University of Auckland microbiologist Siouxsie Wiles has won the Science Media Communication Prize for her role as a commentator on a wide range of scientific issues, including aspects of the recent Fonterra botulism scare, as well as for communicating her own research interests through animated videos.

Auckland Bioengineering Institute scientist and CEO at StretchSense Ltd Ben O’Brien won the MacDiarmid Emerging Scientist Prize to further his development of small, soft, stretchy sensors that can measure movement of the human body and transmit the information to an app.

Fenella Colyer, head of physics at South Auckland’s Manurewa High School, won the Science Teacher Prize in recognition of being the driving force behind a 30 per cent increase in the past two years in the number of Maori and Pasifika students studying physics.

And Thomas Morgan, of Marlborough Boys’ College in Blenheim, won the Future Scientist Prize for a detailed project showing oyster mushrooms have the potential to be enriched with Vitamin D when exposed to ultraviolet light.

Organic LEDs


From left to right: a blue-emitting OLED and Rebecca Sutton (images: Baptiste Auguie and Woolf photography)

Light emitting diodes or LEDs are found in digital clocks, TVs and traffic lights -- but they are brittle. Organic LEDs use thin films instead of crystalline layers, so they are thinner and lighter and can be made to bend or flex.

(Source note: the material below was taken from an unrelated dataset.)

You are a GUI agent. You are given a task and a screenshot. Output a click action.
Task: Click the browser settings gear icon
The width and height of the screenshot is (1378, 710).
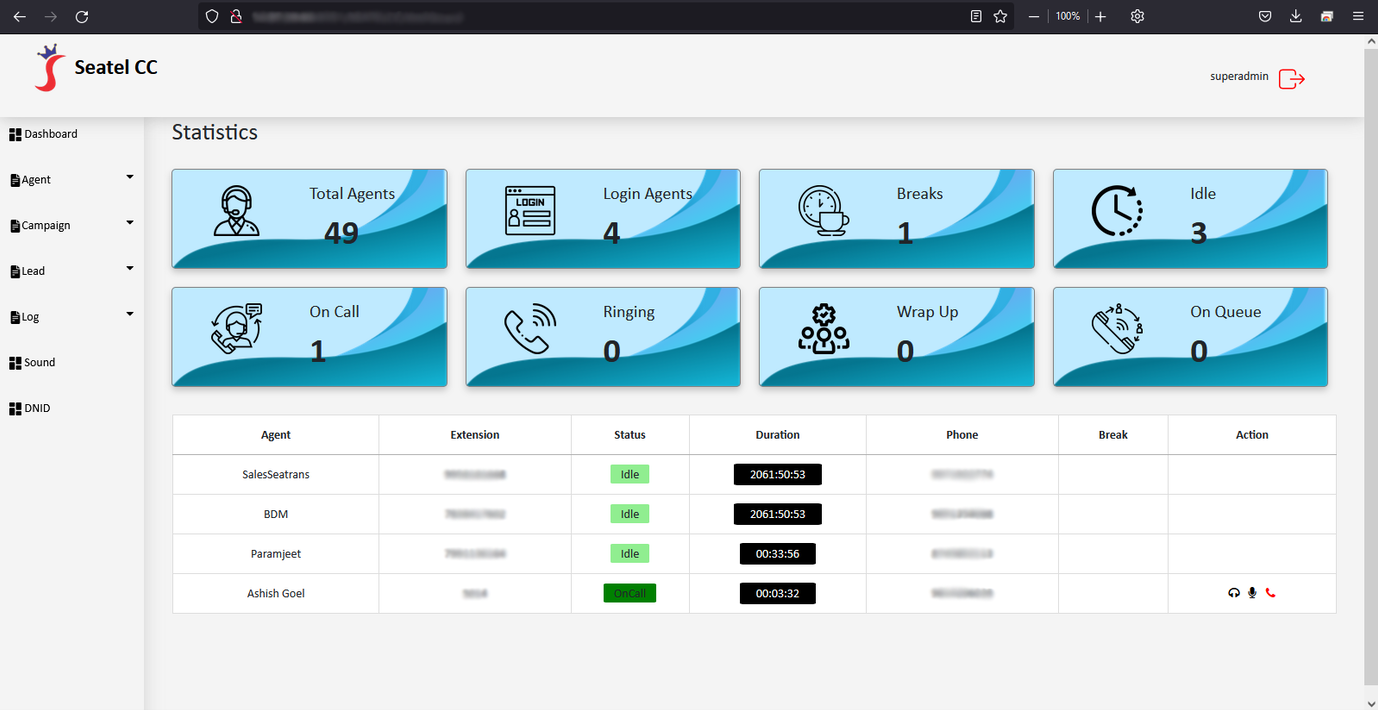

Rebecca Sutton is a Masters student at Victoria University and she’s studying what happens to blue organic LEDs (OLEDs) as they degrade. She’s particularly interested in blue-emitting OLEDs because they degrade faster than other OLEDs, such as red ones. As part of her Masters project she developed a procedure for making blue-emitting OLEDs and then studied how they degrade during operation (they are sensitive to oxygen and water and so don't emit light for very long when they have been exposed to air). The technique used to do this is electron paramagnetic (=spin) resonance. This technique is similar to NMR (like that used to conduct MRI scans) but looks at the electrons rather than the nuclei. She found some evidence of chemical reactions occurring while the OLEDs was emitting light. Rebecca shows Ruth Beran how she makes OLEDs and demonstrates how they emit light.

Rebecca’s Masters project was funded by Victoria University and the MacDiarmid Institute of Advanced Materials and Nanotechnology, and her supervisors were Andy Edgar and Natalie Plank.

Kakariki at Zealandia

Richard Gray checking a kakariki in a nest box, and kakriki feeder hung up in a tree

Richard Gray uses a mirror and torch to check on kakariki chicks in an artificial nest box (eft), and a kakariki feeding station hung up in a tree (images: A. Ballance)

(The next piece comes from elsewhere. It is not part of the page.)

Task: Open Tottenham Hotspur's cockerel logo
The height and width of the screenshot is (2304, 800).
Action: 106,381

Chatty and brightly-coloured, kakariki or red-crowned parakeets are a familiar sight on predator-free islands. But these days they’re pretty rare on mainland New Zealand – and absent from our towns and cities.

However, they’ve recently been given a hand to take up residence in central Wellington, and to find out how these rare birds are enjoying city living Alison Ballance joins conservation officer Richard Gray behind-the-scenes at the Zealandia sanctuary.

Kakariki were introduced to Zealandia from Kapiti Island in 2010, and began breeding within a few months of arriving. Several of the translocated birds bred with unbanded female birds that are suspected to have come from Matiu-Somes Island in Wellington Harbour, where there is another thriving translocated population.

Richard shows Alison how feeding millet is a good way to monitor the birds, shows her a natural nest excavated in a cavity in a rotten log, and then gives her a peek into an artificial nest box made of black plastic pipe where one of the first clutches of the season is two-weeks old and just beginning to grow their distinctive emerald-coloured feathers.